══ DATA FOR THIS TASK

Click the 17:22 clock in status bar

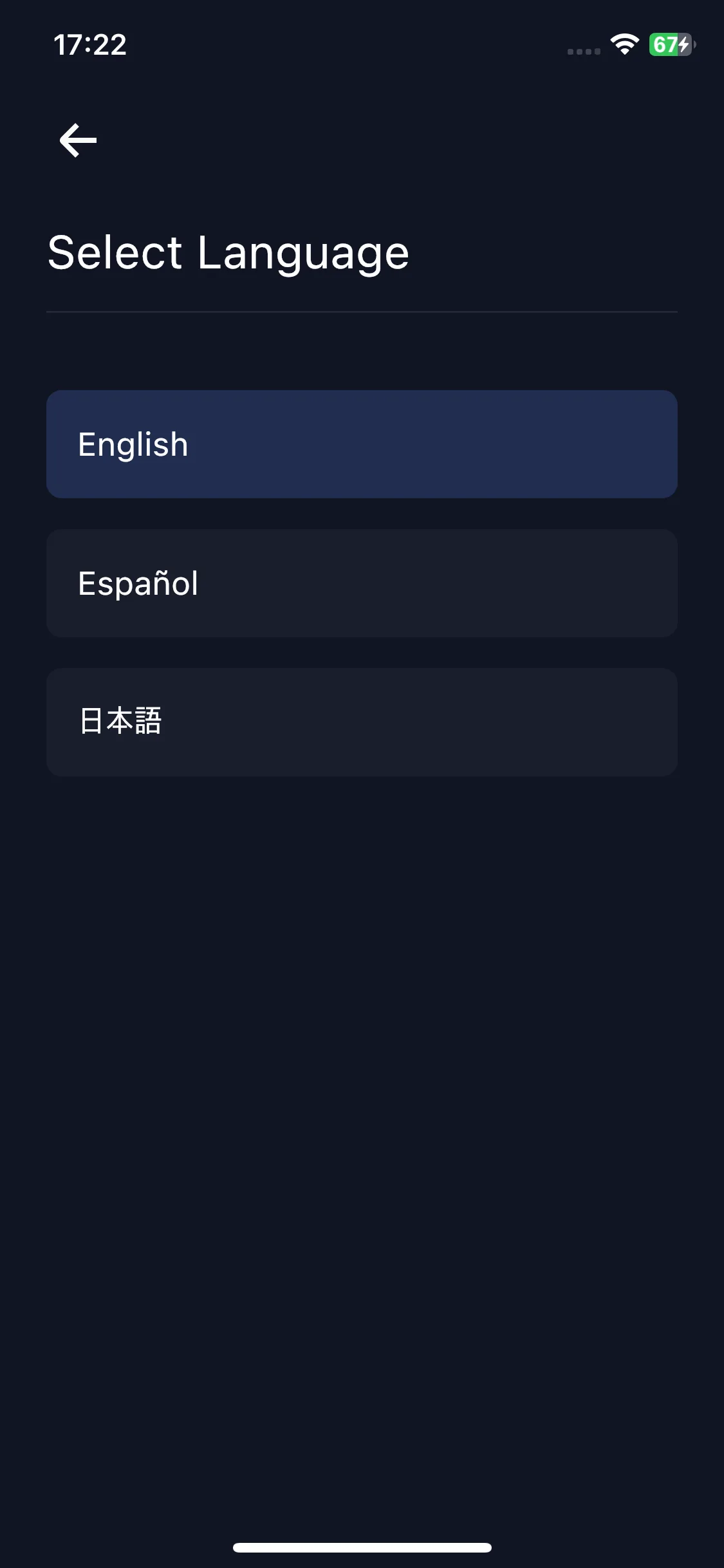point(90,44)
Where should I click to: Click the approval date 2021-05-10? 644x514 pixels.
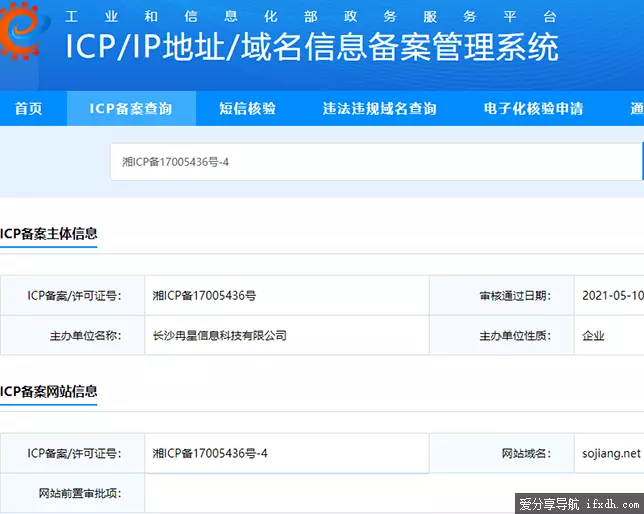(x=612, y=296)
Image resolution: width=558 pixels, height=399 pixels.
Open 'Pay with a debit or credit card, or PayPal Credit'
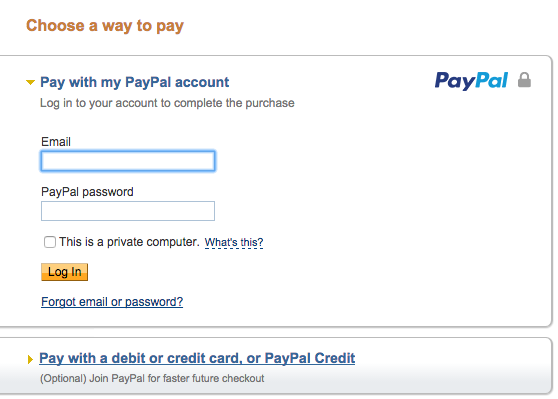point(197,358)
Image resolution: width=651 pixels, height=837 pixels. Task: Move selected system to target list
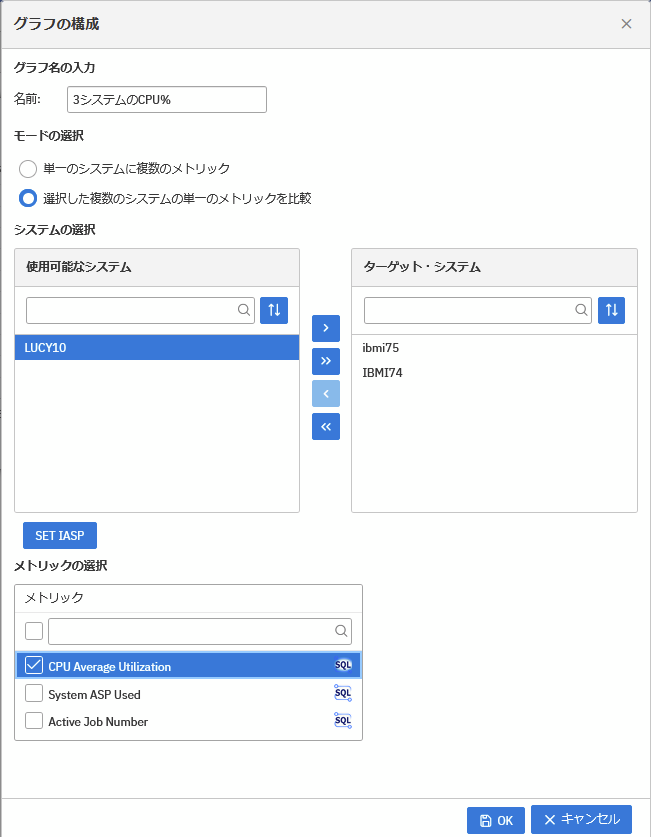(x=326, y=328)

════

TASK PROMPT
All of the entries above are to be duplicated exactly, with every image left out.

EXERCISE SOLUTION
Click the 17:22 clock in status bar

point(90,44)
Where should I click to: Click the approval date 2021-05-10? 644x514 pixels.
(x=612, y=296)
Image resolution: width=558 pixels, height=399 pixels.
Open 'Pay with a debit or credit card, or PayPal Credit'
point(197,358)
Image resolution: width=651 pixels, height=837 pixels. Task: Move selected system to target list
(x=326, y=328)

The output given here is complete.